Contested energy transitions.
Conflicts and Social innovations in the Czech Republic, Poland, Germany, and France

A project carried out within the TANDEM program CNRS/AVČR, developed by the Czech Academy of Sciences, Charles University and CEFRES/CNRS united within the Platform for Cooperation and Excellence in Humanities and Social Sciences.

Principal investigators: Martin Ďurďovič, Gilles Lepesant
Member of the team: Krzysztof Tarkowski

Russia’s invasion of Ukraine has induced energy security challenges. The goal of the European Green Deal (2019) to reach climate neutrality by 2050 remains, however, the target. Achieving it implies an increase in low-carbon energy sources and changes in energy production, distribution, consumption, and conservation. Overcoming misconceptions and conflicts to achieve a just and fair transition is in this context crucial. This project focuses precisely on innovations and on challenges ahead in four countries (Czech Republic, Poland, Germany, and France).

These countries have been hurt by the 2022 energy crisis as they all were, to a higher or lesser degree, reliant on Russian gas, oil, coal or uranium. Scaling up low-carbon investments has become a priority to wean the economies off Russian supplies and address EU priorities, especially the European Green Deal pledge to reach climate neutrality by 2050 and the ensuing „Fit for 55“ and „RePower EU“ plans.

However, the in-depth sociotechnical transformation faces selective resistance stemming from some political parties as well as a lack of social acceptance at local level. The increase in ambition regarding the deployment of renewables and the future of nuclear energy have provoked country-specific debates. Local opposition movements described as NYMBY (not-in-my-backyard) or BANANA (build-absolutely-nothing-anywhere-near-anything), have surged. Controversies over land use changes and biodiversity protection are gaining attention too.

Thus, concepts such as “public engagement”, “participation”, or “energy justice” to ensure that the interests of all stakeholders are taken into account and conflicts are resolved have become key. Nevertheless, translating these concepts into different policy or national contexts (e.g., Central Europe) often entails country-specific hurdles.

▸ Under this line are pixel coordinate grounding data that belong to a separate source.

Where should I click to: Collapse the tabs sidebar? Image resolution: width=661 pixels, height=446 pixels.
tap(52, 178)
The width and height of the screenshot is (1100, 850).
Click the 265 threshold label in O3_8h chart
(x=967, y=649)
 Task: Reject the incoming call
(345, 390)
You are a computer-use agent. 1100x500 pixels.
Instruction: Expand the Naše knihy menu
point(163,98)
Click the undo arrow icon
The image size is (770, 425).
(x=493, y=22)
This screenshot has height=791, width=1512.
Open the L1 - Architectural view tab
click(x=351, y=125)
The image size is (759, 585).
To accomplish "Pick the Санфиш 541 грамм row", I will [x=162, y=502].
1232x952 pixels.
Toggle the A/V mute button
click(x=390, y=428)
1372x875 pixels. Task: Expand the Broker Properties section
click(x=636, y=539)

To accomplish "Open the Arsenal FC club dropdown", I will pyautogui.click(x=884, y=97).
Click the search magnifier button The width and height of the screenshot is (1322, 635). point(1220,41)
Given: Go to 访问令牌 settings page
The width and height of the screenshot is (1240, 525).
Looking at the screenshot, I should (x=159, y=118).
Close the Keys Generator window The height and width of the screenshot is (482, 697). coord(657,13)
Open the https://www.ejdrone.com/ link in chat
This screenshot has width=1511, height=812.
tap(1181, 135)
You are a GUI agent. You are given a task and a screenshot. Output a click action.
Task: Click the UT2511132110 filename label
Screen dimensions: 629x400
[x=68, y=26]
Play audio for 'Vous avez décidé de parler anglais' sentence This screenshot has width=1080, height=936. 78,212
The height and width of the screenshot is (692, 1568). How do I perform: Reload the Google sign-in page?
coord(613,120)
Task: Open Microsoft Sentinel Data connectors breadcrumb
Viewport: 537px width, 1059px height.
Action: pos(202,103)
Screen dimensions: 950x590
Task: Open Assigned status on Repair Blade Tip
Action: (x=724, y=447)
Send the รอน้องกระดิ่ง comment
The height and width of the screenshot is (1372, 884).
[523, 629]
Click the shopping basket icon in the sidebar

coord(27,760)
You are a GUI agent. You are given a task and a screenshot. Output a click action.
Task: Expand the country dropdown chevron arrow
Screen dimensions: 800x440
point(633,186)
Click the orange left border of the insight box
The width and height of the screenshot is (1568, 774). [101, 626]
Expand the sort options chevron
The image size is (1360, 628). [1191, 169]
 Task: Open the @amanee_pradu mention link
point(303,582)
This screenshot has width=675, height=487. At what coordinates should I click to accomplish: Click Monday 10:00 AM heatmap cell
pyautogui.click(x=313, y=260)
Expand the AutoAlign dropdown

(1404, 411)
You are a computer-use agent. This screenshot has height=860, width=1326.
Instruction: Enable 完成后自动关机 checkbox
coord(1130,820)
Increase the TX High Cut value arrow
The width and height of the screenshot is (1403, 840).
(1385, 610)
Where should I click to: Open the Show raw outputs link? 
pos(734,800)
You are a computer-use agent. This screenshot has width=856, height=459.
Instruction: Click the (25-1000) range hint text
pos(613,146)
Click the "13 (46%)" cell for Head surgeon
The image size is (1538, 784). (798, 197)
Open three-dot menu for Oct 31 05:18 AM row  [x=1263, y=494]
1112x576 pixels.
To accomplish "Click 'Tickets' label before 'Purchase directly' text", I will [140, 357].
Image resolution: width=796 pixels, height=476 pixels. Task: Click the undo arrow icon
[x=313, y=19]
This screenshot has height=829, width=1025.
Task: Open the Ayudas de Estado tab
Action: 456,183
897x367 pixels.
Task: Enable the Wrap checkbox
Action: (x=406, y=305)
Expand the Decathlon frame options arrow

In this context, the main objective of the project is to provide a better understanding of transition resistance and stakeholder conflicts arising as a result of the EU energy transition policies adoption and to identify new patterns in energy governance that help to overcome these challenges. This research is based on a comparative approach between the four countries and on a set of selected case studies at local and regional levels.